#### [TASK STATEMENT]
Write out each entry, exactly the way it appears.

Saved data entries
--------
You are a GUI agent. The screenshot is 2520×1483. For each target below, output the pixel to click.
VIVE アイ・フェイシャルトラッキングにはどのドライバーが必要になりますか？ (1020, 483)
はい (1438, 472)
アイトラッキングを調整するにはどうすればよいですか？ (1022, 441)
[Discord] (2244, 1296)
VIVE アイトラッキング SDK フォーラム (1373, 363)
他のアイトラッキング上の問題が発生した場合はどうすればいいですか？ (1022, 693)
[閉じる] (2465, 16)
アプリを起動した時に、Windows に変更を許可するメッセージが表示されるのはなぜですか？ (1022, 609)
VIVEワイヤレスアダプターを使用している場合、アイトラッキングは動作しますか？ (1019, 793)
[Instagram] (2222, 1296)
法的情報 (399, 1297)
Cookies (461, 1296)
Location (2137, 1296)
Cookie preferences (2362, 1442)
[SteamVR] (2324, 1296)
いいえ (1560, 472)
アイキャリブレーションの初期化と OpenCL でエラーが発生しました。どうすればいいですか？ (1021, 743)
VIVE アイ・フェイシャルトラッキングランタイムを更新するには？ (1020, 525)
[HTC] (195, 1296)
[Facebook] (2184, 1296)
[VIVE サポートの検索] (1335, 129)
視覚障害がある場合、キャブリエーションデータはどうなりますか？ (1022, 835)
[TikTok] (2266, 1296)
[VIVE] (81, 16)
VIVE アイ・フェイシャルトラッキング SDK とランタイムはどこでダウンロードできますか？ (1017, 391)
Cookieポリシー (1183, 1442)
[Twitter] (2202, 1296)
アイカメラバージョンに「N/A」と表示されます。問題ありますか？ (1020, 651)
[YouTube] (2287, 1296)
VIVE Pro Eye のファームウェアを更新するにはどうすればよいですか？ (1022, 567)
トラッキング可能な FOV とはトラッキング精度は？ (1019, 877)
--------
#### [RESULT OF THIS EXERCISE]
You are a GUI agent. The screenshot is 2520×1483. For each target below, output the pixel to click.
VIVE アイ・フェイシャルトラッキングにはどのドライバーが必要になりますか？ (1020, 483)
はい (1438, 472)
アイトラッキングを調整するにはどうすればよいですか？ (1022, 441)
[Discord] (2244, 1296)
VIVE アイトラッキング SDK フォーラム (1373, 363)
他のアイトラッキング上の問題が発生した場合はどうすればいいですか？ (1022, 693)
[閉じる] (2465, 16)
アプリを起動した時に、Windows に変更を許可するメッセージが表示されるのはなぜですか？ (1022, 609)
VIVEワイヤレスアダプターを使用している場合、アイトラッキングは動作しますか？ (1019, 793)
[Instagram] (2222, 1296)
法的情報 (399, 1297)
Cookies (461, 1296)
Location (2137, 1296)
Cookie preferences (2362, 1442)
[SteamVR] (2324, 1296)
いいえ (1560, 472)
アイキャリブレーションの初期化と OpenCL でエラーが発生しました。どうすればいいですか？ (1021, 743)
VIVE アイ・フェイシャルトラッキングランタイムを更新するには？ (1020, 525)
[HTC] (195, 1296)
[Facebook] (2184, 1296)
[VIVE サポートの検索] (1335, 129)
視覚障害がある場合、キャブリエーションデータはどうなりますか？ (1022, 835)
[TikTok] (2266, 1296)
[VIVE] (81, 16)
VIVE アイ・フェイシャルトラッキング SDK とランタイムはどこでダウンロードできますか？ (1017, 391)
Cookieポリシー (1183, 1442)
[Twitter] (2202, 1296)
アイカメラバージョンに「N/A」と表示されます。問題ありますか？ (1020, 651)
[YouTube] (2287, 1296)
VIVE Pro Eye のファームウェアを更新するにはどうすればよいですか？ (1022, 567)
トラッキング可能な FOV とはトラッキング精度は？ (1019, 877)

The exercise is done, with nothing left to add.